Why New Zealand is releasing a rabbit-killing virus - farseer
http://www.bbc.com/news/world-asia-43221704
======
toomanybeersies
There seems to be a lot of FUD about releasing calcivirus to kill rabbits.

Calcivirus has been released in the past to control rabbit numbers without any
ill effects on the greater ecosystem in New Zealand. Rabbits should not be a
part of the ecosystem in New Zealand, they are an introduced species with no
natural predators (and very few introduced predators) that destroy the habitat
for native birds and cause soil erosion problems.

RHDV1-K5 is not genetically engineered, it is a natural strain of the virus
from Korea. Rabbits in New Zealand, having not been exposed to this strain
before, have minimal immunity to the virus. The estimates for knockdown in
Australia are up to 40%, they'll probably be more modest in New Zealand, due
to the more varied terrain and isolated populations.
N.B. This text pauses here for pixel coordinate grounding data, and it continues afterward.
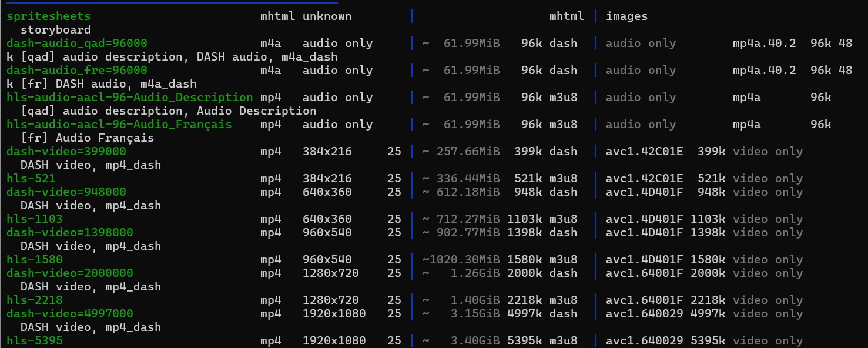Click the dash-video=1398000 format ID
Screen dimensions: 868x348
tap(70, 233)
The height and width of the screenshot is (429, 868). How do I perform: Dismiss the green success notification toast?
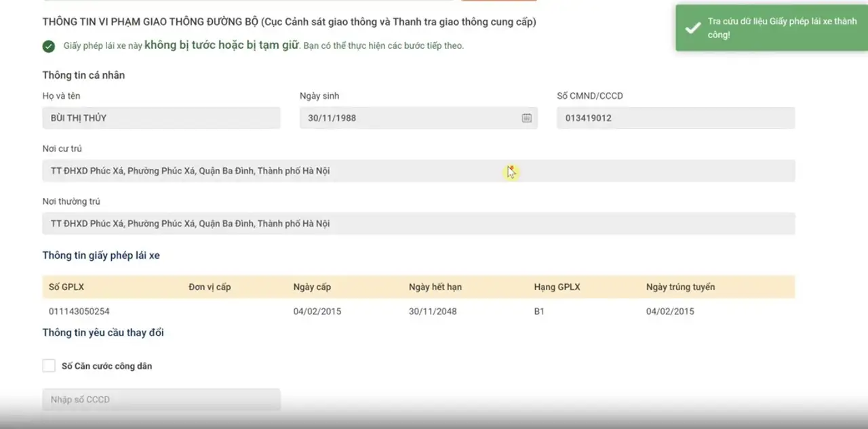pos(772,28)
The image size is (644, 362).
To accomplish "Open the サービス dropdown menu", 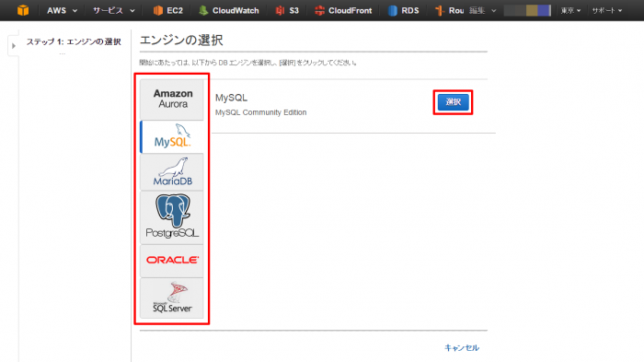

As cute as rabbits may look, they are a disaster for the environment in New
Zealand, along with possums, stoats, ferrets, pigs, goats, wallabies, tahr,
and to a lesser extent chamois and deer.

------
zoltrain
It's seems brutal, but what introduced species have done to NZ's ecosystem is
far far worse. Would anyone knowingly sit back and watch one species that
shouldn't even be in an ecosystem wipe out many native species that exist no
where else on the planet. The Takahē is holding on by a thread, at one point
in a the 1980's it's population was down to 118, in a remote part of New
Zealand (Fiordland). It was thought to be extinct, now conservationist have
gone full send on the effort to protect them and set up sanctuaries on small
remote islands that are pest free (you can never visit this island because
they're rightly super paranoid). They were in a position of, if the hedgehogs
weren't eating their Takahē's eggs, the Stoats were eating their chicks, or
the Rabbits, Deer, and Goats were eating their food supply. This is just one
case, since the introduction of man the vertebrate species native to NZ has
halved, as in half the species are extinct, if anything they're still not
doing enough. The Moa is just one of many species we'll never get to see, the
Haast Eagle is another, they were starved to death.
[https://en.wikipedia.org/wiki/Haast%27s_eagle](https://en.wikipedia.org/wiki/Haast%27s_eagle)
they also hunted Moa's which is pretty epic, largest bird of prey to have
existed on earth.

------
ggm
I was disappointed by the partial/early release of RHDV1 back in the 1990s in
Australia. Quite apart from being terrible biosecurity (that somehow it got
released from secure facilities before time) I belive it kind-of backfired,
establishing partial immunity in the wild before the official release. Maybe
the news of the time sensationalised it, but it felt like a mis-managed
situation. I hope this RHDV2 release goes well. (I know rabbit owners, I
realize how stressful and upsetting this story may be, but feral rabbits are
huge problem)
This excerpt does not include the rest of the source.